MM From a young age, travel has been a huge part of your life. How much does that feed your fiction writing?

PT There are two mechanisms that trigger it. One is reading. Reading made me a traveler. And traveling made me read more and turned me into a writer. If I hadn’t left home, I would never have become a writer. I know that I consciously sought experience; I went as far away from home as possible. And when you insert yourself into another country, another life, another culture, things happen to you. You’re very conspicuous, so you become a kind of magnet for experience—people want to know you, people want to borrow money from you, people want to use you. All of that becomes the kind of experience that you then transform into the drama of fiction.
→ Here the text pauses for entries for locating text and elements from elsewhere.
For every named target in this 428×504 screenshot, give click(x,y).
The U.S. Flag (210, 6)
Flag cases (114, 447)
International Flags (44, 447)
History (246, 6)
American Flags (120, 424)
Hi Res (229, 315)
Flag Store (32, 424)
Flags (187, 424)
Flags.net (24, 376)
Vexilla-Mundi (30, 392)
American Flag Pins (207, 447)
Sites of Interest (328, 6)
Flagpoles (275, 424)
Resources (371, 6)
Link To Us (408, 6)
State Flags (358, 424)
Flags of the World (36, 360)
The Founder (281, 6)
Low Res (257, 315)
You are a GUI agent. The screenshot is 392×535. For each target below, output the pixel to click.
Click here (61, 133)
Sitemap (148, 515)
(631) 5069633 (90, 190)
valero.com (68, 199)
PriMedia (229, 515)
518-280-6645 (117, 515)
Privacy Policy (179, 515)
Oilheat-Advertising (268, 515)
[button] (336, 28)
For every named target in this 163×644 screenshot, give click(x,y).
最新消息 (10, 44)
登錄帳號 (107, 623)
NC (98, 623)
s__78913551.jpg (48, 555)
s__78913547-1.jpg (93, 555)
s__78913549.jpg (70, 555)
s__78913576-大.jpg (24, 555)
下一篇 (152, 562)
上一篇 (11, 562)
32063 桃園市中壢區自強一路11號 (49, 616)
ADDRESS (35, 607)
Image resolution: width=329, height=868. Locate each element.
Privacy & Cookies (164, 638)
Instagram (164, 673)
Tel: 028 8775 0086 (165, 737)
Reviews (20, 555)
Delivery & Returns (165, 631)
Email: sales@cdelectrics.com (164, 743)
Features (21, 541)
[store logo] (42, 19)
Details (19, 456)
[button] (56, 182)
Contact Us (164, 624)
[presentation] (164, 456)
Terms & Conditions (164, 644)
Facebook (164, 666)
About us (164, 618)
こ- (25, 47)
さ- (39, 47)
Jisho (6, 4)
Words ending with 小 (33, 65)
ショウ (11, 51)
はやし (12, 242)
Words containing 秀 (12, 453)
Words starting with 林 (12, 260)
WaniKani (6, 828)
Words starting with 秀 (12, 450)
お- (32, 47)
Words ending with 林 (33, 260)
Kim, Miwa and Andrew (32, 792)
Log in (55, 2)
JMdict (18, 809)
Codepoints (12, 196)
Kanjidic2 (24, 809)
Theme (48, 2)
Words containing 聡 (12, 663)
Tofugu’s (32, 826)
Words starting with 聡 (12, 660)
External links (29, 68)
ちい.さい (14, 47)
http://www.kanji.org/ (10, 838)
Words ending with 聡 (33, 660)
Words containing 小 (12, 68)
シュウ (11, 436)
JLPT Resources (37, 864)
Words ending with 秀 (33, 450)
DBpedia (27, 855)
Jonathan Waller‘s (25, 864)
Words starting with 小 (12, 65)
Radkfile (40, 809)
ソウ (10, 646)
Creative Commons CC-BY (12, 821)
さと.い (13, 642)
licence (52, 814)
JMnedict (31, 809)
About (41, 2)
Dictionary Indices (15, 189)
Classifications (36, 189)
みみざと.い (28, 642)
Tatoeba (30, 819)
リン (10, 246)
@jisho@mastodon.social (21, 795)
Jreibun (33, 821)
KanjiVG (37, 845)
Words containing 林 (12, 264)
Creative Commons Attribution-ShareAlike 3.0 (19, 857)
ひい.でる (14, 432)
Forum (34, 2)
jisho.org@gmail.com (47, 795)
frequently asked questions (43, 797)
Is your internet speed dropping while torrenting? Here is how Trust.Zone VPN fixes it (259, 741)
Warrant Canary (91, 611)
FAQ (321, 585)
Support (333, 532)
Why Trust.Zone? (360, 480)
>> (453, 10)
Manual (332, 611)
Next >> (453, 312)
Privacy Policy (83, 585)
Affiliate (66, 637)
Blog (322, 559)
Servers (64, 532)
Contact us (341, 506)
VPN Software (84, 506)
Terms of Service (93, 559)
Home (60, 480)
Things happen to you, and you try to understand it through fiction.

MM You’ve written 50-odd books—a pretty massive output by any standard. What is your writing routine like?

PT My first novel was published exactly 50 years ago this month. It was called Waldo. For 50 years, my day has been the same. I get up in the morning, I read the paper (used to read the paper, now I look at the news on the Internet), I sit down at my desk—not bright and early, but say 9 or 9:30—and I write. I’m usually done by one o’clock. I very rarely work in any dedicated way in the afternoon. But I sometimes work in the evening. In Hawaii, wild horses couldn’t keep me home on a sunny day, so I often go to the beach and sit in a beach chair, and I either read or write something, you know, woolgathering. I’m not writing with the same dedication that I would in the morning. So, my days are taken up like that. I very rarely take a vacation. I don’t find writing arduous. It’s slow going, but it’s steady-going for me. And I’ve always had something to write.

MM Has your writing changed in the last, say, couple of decades?

PT I think so. For example, my early travel books were very personal, very subjective: I’m having a good time, I’m not having a good time, I had a good meal, this funny thing happened to me. They were very autobiographical. I would account for every day, every strange day that I had. I think that they’ve changed. I thought, I’m really not that interesting, but other people are interesting, and other cultures are. So they’re different now. The focus is different. My travel is now less on me than the places I’m in. In terms of fiction, I’m determined not to repeat myself, although it’s inevitable that you do. You write for 50 years, and you’re going to repeat yourself. But I’ve tried not to. I’ve tried to come up with something new. I suppose, to examine motives more clearly. So, to that extent, my writing has changed. But I can say honestly, candidly, a writer is not the best judge of his or her book. We can’t be our own reader.

MM A writer friend once told me that she feels she can get at the truth better through fiction than nonfiction. Do you find this to be the case?

PT I think that fiction is the way to the truth. Not me but someone once said you feel intimate with a fictional character, you feel you know a fictional character better than a member of your own family. The classic portrait, Madame Bovary or Huckleberry Finn or Holden Caulfield or Ishmael or Hamlet—compare what you know about these characters and how you respond to them with what you know of a friend or a member of your own family. That’s where the truth comes from. In fiction you can get inside a character’s head in a way that is not possible, generally speaking, with the people we know in real life. And maybe this is why, instead of writing an autobiography or a memoir, I chose to take my experience, my family, and treat them as fictional characters—and my life, too—to use them to write a book and understand them better, and to understand myself better. A lot of my writing is done to give me pleasure. I write actually to stimulate my imagination and think, hey, I wrote this thing. What do you think of it? Did you like it? That’s the whole thing. First I’m trying to please myself, then I’m hoping that I can please somebody else.